Le charme et la sensibilité de Robert Kramer, sa mention inattendue lors de cette rencontre du décès de son père à l’âge de soixante ans, âge qu’il vient de dépasser, et sa propre disparition quatre mois plus tard, lancent Patrice Robin bien des années plus tard, lorsqu’il recroise à nouveau la trajectoire du cinéaste après un voyage au Venezuela, dans l’écriture de ce livre, où sa propre histoire se frotte par échos feutrés avec celle du cinéaste et avec ses films.


Toute sa personne dégageait un grand charme. L’attention avec laquelle il écoutait ce qui se disait m’avait frappé et la belle profondeur de sa voix.
Le choix des films arrêté, alors que la réunion se terminait, il s’était tourné vers la fenêtre, avait regardé le ciel un instant.
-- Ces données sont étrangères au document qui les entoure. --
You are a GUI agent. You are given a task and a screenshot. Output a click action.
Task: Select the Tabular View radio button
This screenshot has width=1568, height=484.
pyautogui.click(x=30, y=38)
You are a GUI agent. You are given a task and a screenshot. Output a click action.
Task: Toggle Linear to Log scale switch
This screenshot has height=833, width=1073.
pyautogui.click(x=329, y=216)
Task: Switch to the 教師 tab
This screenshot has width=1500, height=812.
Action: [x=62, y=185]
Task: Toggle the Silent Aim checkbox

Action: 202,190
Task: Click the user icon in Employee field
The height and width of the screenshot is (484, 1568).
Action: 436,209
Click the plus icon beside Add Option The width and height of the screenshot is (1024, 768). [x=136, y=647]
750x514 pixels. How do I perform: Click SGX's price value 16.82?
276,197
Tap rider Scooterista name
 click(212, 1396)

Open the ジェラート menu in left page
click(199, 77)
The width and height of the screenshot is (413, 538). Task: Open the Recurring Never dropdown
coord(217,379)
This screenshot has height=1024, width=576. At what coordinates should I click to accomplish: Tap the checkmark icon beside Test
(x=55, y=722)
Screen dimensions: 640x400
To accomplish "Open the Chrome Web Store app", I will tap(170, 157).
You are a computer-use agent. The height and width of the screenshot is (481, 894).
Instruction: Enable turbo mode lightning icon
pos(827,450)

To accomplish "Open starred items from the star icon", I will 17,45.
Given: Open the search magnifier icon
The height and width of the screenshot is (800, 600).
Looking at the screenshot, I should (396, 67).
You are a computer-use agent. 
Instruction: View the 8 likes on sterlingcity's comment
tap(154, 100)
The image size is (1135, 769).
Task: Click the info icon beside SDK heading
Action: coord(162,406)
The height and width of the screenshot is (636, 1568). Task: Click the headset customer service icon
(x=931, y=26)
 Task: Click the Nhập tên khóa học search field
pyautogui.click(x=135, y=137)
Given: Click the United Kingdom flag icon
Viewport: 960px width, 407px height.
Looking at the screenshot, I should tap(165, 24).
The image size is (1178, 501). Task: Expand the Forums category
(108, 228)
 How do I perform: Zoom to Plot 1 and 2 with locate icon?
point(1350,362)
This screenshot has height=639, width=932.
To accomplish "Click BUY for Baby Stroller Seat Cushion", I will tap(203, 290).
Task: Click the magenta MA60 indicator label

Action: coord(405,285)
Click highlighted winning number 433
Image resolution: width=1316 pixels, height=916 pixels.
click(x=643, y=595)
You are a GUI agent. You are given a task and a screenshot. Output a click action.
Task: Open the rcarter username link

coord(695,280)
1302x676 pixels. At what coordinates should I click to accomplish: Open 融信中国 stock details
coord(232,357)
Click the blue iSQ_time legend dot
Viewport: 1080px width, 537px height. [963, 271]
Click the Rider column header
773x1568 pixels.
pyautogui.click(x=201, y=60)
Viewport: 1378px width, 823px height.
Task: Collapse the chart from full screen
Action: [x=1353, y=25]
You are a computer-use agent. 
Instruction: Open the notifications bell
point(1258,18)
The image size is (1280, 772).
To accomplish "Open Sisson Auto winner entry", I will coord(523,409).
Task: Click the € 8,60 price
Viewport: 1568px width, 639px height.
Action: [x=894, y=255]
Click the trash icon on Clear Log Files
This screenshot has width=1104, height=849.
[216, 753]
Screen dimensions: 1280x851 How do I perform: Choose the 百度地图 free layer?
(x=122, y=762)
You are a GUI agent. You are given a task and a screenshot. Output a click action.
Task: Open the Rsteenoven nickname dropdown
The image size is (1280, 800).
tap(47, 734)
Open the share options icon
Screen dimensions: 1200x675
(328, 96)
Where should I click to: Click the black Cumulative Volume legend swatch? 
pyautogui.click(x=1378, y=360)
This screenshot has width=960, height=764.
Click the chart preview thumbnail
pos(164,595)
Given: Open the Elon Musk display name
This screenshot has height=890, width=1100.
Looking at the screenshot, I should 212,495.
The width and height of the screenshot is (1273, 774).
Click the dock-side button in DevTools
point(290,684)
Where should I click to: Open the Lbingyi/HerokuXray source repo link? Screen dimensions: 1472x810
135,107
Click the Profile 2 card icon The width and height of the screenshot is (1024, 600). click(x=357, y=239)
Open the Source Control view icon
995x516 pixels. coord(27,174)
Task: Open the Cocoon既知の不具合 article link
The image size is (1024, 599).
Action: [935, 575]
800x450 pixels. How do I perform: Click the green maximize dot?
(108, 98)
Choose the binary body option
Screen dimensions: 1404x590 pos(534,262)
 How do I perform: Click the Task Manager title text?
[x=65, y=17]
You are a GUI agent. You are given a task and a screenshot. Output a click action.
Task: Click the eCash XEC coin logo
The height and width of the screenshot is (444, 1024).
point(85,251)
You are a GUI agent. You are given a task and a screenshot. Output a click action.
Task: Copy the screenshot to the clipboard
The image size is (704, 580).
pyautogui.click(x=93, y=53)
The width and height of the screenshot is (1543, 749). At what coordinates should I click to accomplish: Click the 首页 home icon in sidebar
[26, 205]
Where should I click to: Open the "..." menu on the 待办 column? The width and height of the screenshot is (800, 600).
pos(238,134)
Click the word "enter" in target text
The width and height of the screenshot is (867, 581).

C’était le milieu de l’après-midi, nous entendions le bourdonnement de la circulation quatre étages plus bas. Après quelques minutes, sans que rien dans la conversation précédente ait préparé cela, il avait dit, en suivant de son index les contours d’une tache qu’un rayon de soleil dessinait sur le bois clair de la grande table autour de laquelle nous étions assis, qu’il venait d’avoir soixante ans, que cela lui faisait drôle d’avoir dépassé l’âge auquel son père était décédé.
Il est mort quatre mois plus tard.


Selon l’expression de Robert Kramer, si le spectateur est là c’est pour qu’il lui « arrive quelque chose » à travers le film, et pas seulement pour « voir » ou pour « entendre ».
C’est dans ce mouvement que nous entraîne Patrice Robin. Visionnant les films de Kramer, L’écrivain tresse les images et impressions des films avec sa propre histoire, assemblant des fragments de sa réalité en résonance avec les fictions de Kramer, avec un art du montage qui rappelle celui de ce cinéaste singulier qui a toujours su mettre en mouvement fiction et réalité dans un même élan.


J’ai revu, pour commencer, Route One USA. Dans la première partie, à travers les Etats du Maine, du New Hampshire et du Massachussets, Robert Kramer filme des bûcherons, un pêcheur, des routiers, des policiers, des ouvrières, au travail ou au repos, chez eux ou dans des bars. Des retraités aussi, regrettant le bon temps, fiers de leur carrière. Des Indiens, inquiets pour leur avenir. Des petits commerçants, enfin, comme l’étaient mes parents, pas de quincailler comme eux, mais un épicier, un patron de pressing et certains que l’on ne trouve toujours pas dans la petite ville de l’Ouest français où j’ai passé mon enfance, une voyante et un tatoueur.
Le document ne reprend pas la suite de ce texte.